→ Passage:
Even the greenest of landlords, though, may need to up their game before they can join the Transition club. Cutting carbon emissions alone, as many in the sector are now doing, will not build resilience once the oil runs out, says Mr Hopkins. ‘It’s about relocalisation. We argue that that process of strengthening and rebuilding a local economy is really, really vital. For instance, not that many people know how to grow food if they had to.’ Transition, he explains, shows people how to grow their own cabbages or insulate their homes using natural materials.
The 41-year-old, who studied environmental quality and resource management in his home city of Bristol, used to teach permaculture - the design of sustainable human settlements - and his experience of community engagement is clear. Communities must wrest back power from outside developers, he says.
They should ask, ‘do we need to create our own banks, our own building companies, do we need to be buying land so that the community can become its own developer? It’s about finding as many ways as possible to cycle money back into the community rather than letting it all pour out.’
Such assets should be brought back into community ownership, he says, ‘because development is an enormous drain on communities… and it hasn’t left the community new skills, hasn’t left viable businesses in its wake, hasn’t left the community an asset that it can develop’.

→ Supplied records:
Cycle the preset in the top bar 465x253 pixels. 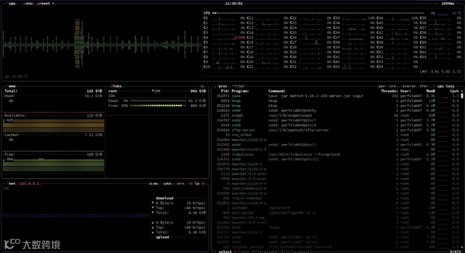point(44,3)

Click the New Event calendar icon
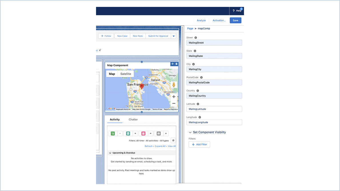(x=143, y=133)

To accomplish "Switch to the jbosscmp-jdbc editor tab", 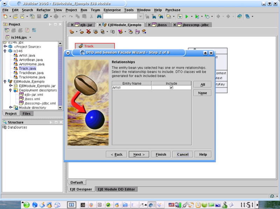I will click(196, 25).
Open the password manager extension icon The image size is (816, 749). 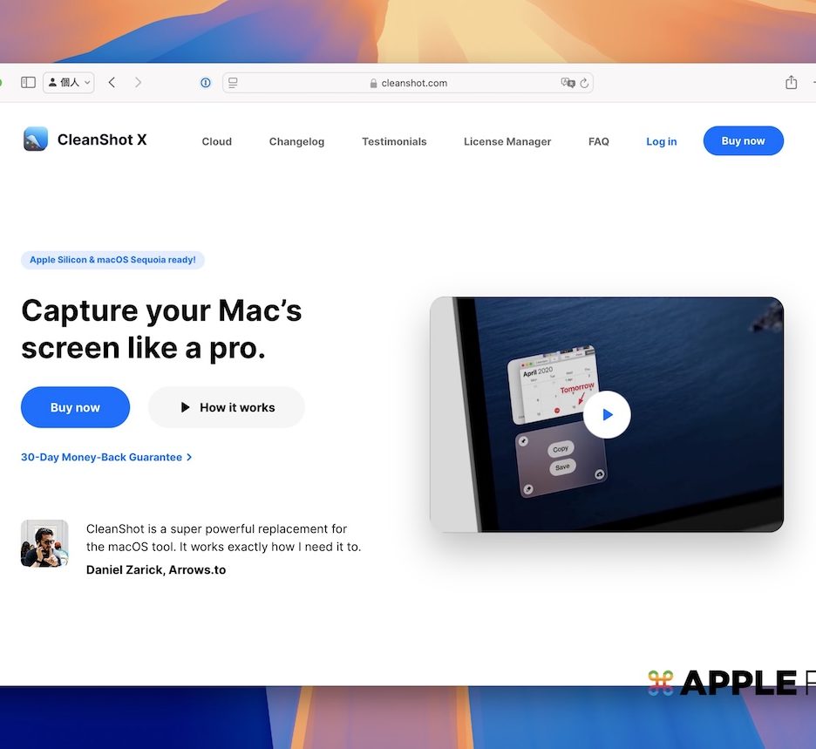coord(206,83)
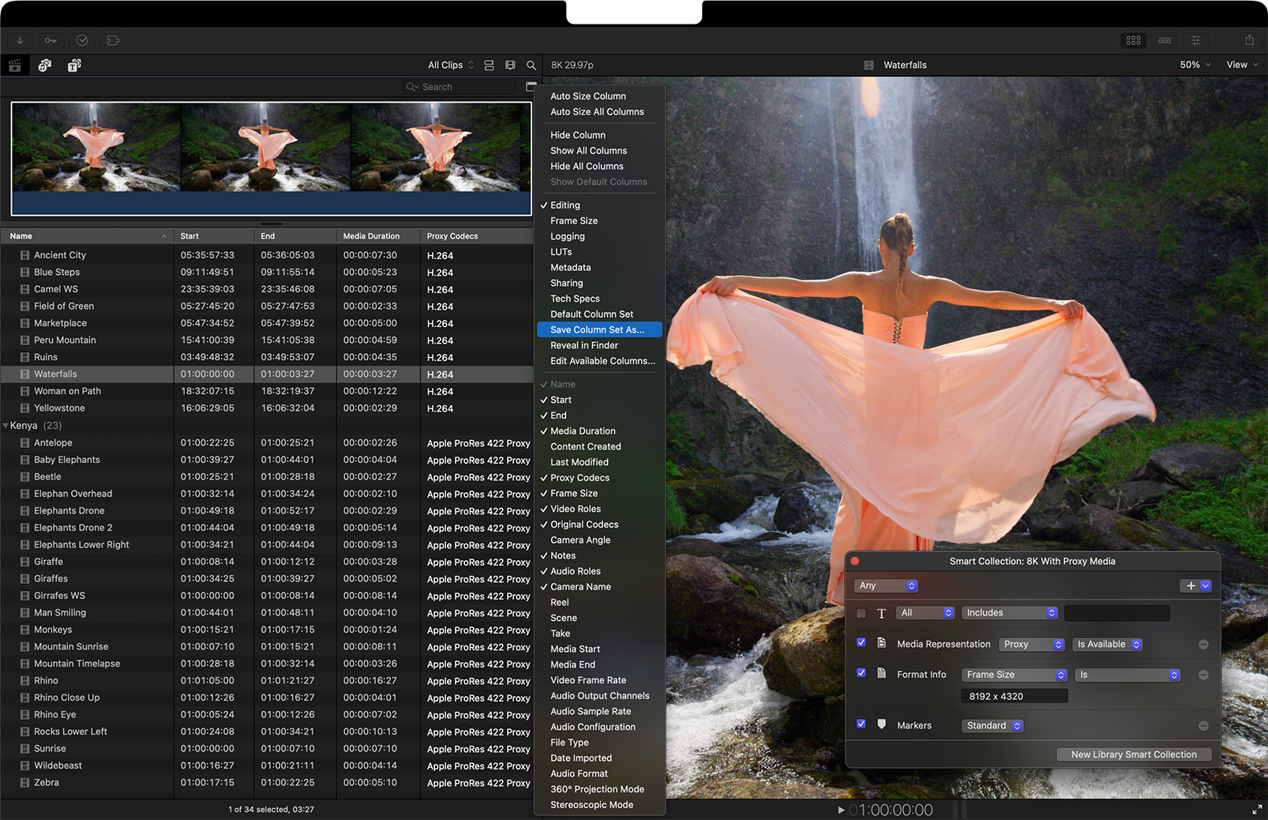The image size is (1268, 820).
Task: Click the browser search magnifier icon
Action: tap(531, 66)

→ What this exercise asks:
1. Answer these questions using the passage on the Transition movement:
(a) What subject did Mr Hopkins study, and in which city?
(b) According to Mr Hopkins, what does Transition show people how to do?
(c) From whom must communities wrest back power?
2. For each statement, decide whether it agrees with the passage on the Transition movement. Answer yes or no, and quote the words that settle it.
(a) Mr Hopkins says that cutting carbon emissions alone will build resilience once the oil runs out.
(b) Mr Hopkins once taught permaculture.
(c) Mr Hopkins says that development has left communities with viable businesses.
3. Retype the passage on the Transition movement from "The 41-year-old, who" up to and including "developers, he says.".
The rows are not used in this work.

→ Results by task:
1.
(a) He studied environmental quality and resource management in Bristol, his home city.
(b) It shows people how to grow their own cabbages or insulate their homes using natural materials.
(c) Communities must wrest back power from outside developers.

2.
(a) No. "Cutting carbon emissions alone, as many in the sector are now doing, will not build resilience once the oil runs out"
(b) Yes. "used to teach permaculture"
(c) No. "hasn’t left viable businesses in its wake"

3.
The 41-year-old, who studied environmental quality and resource management in his home city of Bristol, used to teach permaculture - the design of sustainable human settlements - and his experience of community engagement is clear. Communities must wrest back power from outside developers, he says.